As further shown in FIG. 1, first component outflow pipe 38 and second component outflow pipe 46 meet a junction 52 and the flow of both components are directed into component mixing pipe 18. First and second components are pressurized such that when they combine and flow through mixing conduit 18 they are mixed as a result of turbulent flow within the conduit so that the foam will cure as intended. Alternatively, there may be inserts within mixing pipe 18 that increase the turbulence in the pipe and/or disrupts the flow such that the proper mixing takes place.

The mixed combination of first component and second component flows through mixing conduit 18 into one or more distribution conduit 50. Distribution conduit 50 is in fluid communication with mixing conduit 18 and nozzles 20. Distribution conduit 50 allows the mixed components of the foam to flow from mixing conduit 18 therethrough to exit out of the system 10 of the present invention and out of at least one nozzle 20. One embodiment includes plural-component nozzles 20 being about 3 inches in diameter and about 1 inch thick. An embodiment may include nozzle 20 having three (3) tubes connected to it, i.e. for the first foam component, the second foam component and for the gas used to froth the mixture of components created at the nozzles. The frothed mixture of fire retardant foam sprays in a radial direction from multiple holes (not shown) around the circumference of each nozzle 20. So, there may be more than one version of the fire suppression system 10 to accommodate the way the nozzles 20 need to be placed depending upon the vehicle, space, container, or compartment in which the system of the present invention is used.

— Data provided —
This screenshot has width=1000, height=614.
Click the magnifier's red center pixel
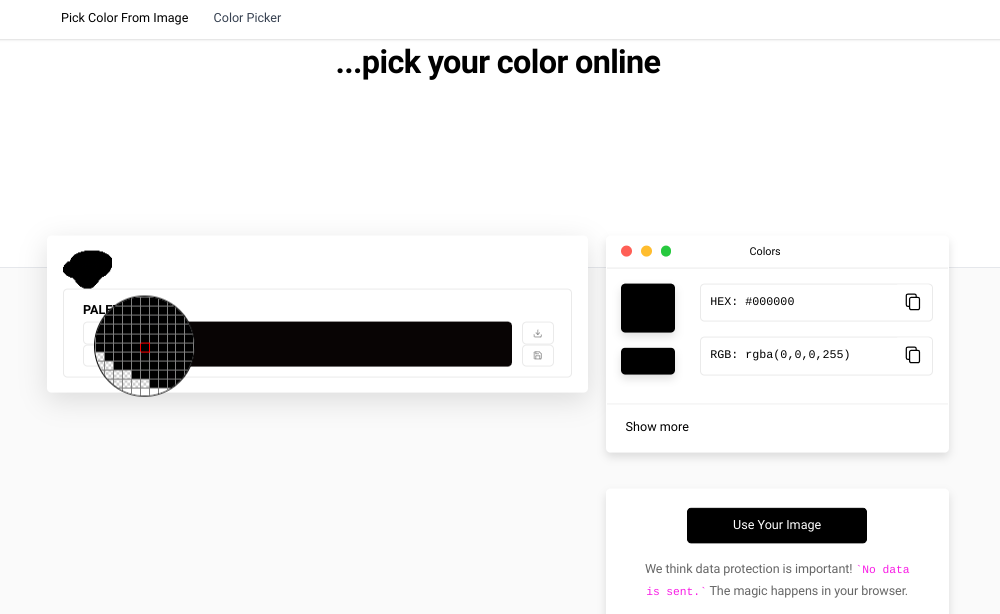click(x=144, y=346)
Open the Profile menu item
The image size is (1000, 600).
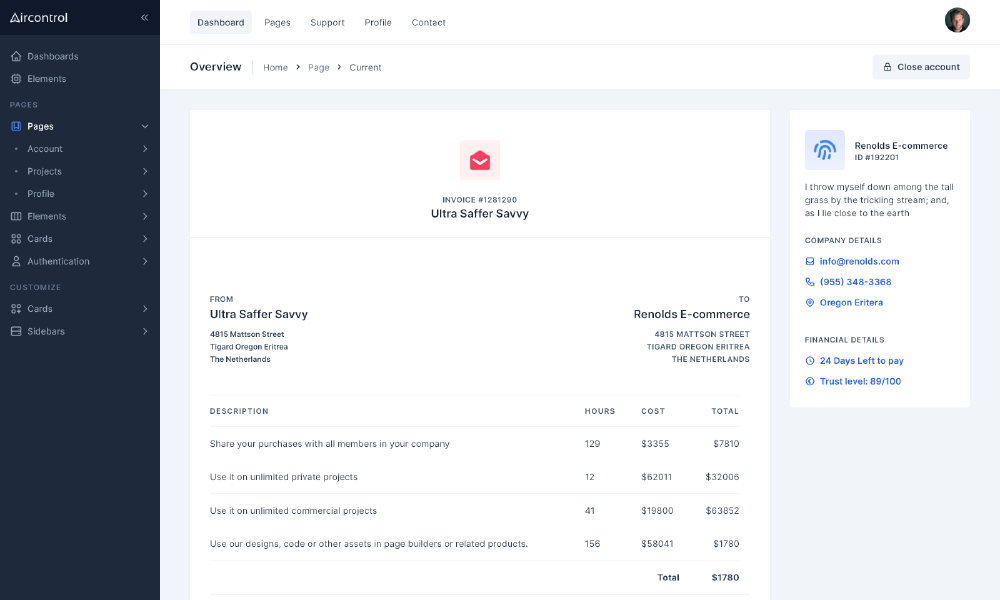[x=378, y=22]
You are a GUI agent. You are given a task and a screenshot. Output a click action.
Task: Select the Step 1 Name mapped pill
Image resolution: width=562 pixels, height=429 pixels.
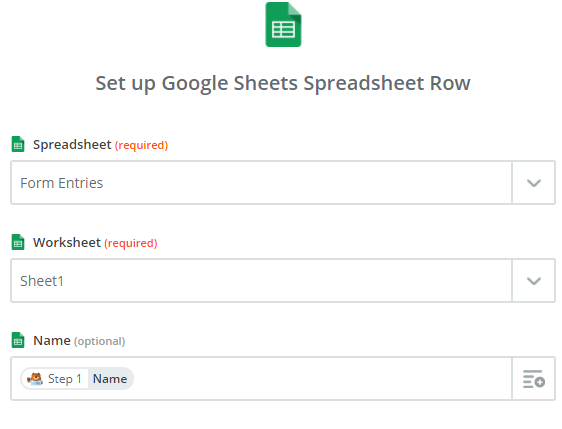(x=77, y=378)
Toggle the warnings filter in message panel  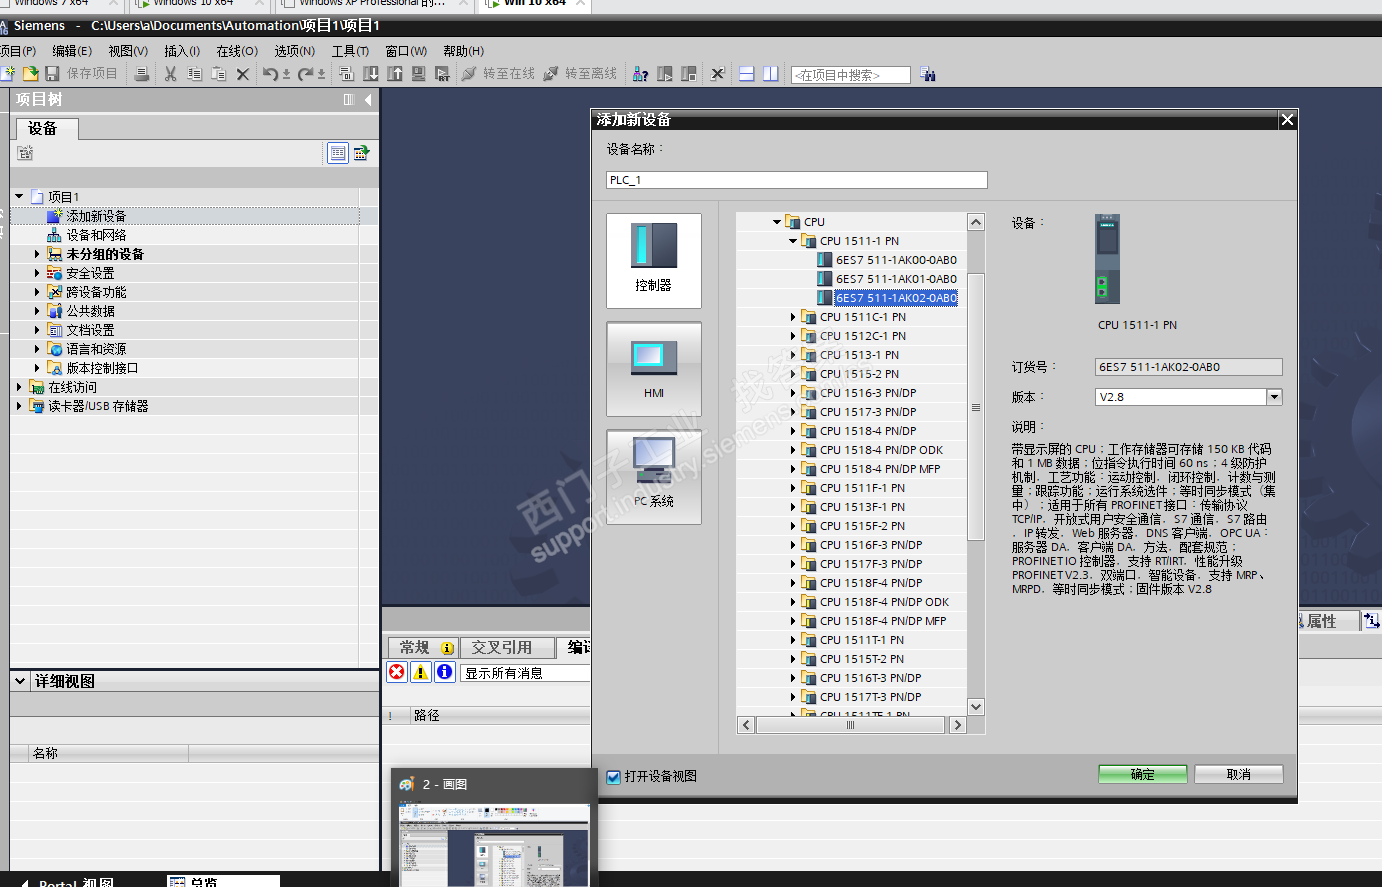click(x=421, y=672)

— Tasks to complete —
**1)** Return everything in the fire suppression system description from "As further shown" down to "mixing takes place.", copied word for word.
**2)** Supply the next part of the fire suppression system description, picking up after its final sentence.

— Results of the exercise —
**1)**
As further shown in FIG. 1, first component outflow pipe 38 and second component outflow pipe 46 meet a junction 52 and the flow of both components are directed into component mixing pipe 18. First and second components are pressurized such that when they combine and flow through mixing conduit 18 they are mixed as a result of turbulent flow within the conduit so that the foam will cure as intended. Alternatively, there may be inserts within mixing pipe 18 that increase the turbulence in the pipe and/or disrupts the flow such that the proper mixing takes place.

**2)**
FIG. 1 also illustrates one embodiment of the present invention including a power source 56 and it may also include a control panel 58 wherein the power source 56 powers the heat/smoke sensor 22 and control panel 58. Power source 56 is typically a battery of a type that will provide the adequate load and storage performance as required to power the fire suppression system 10 of the present invention. Power source 56 may be DC electrical power for the device's controls and detection devices provided by rechargeable batteries, such as sealed lead acid or gel cells. The fire suppression system 10 may be configured for re-charging the batteries by including a plug-in and/or the appropriate electrical and power connectors. Control panel 58 may be configured to selectively operate one or more shut-off valves or regulators and may monitor the operating conditions and/or actively control the performance of fire suppression system 10 of the present invention, including the following: ambient temperature, conduit pressures, flow velocity, tank pressures, remaining volume of compressed gas, and remaining volume of foam components A and B. Control panel 58 may contain one or more relays, switches, sensors, processors, memory device, indicator, on-off switch, arm/disarm switch, on/reset switch, an audible alarm, LED indicator lights, or other control device now known or hereafter developed to monitor and/or control the operation of the components of fire suppression system 10 of the present invention. Moreover, control panel 58 may be configured to test smoke detector/heat sensor 22, turn the system 10 "on" or "off", and to determine or indicate the charge level of batteries 56.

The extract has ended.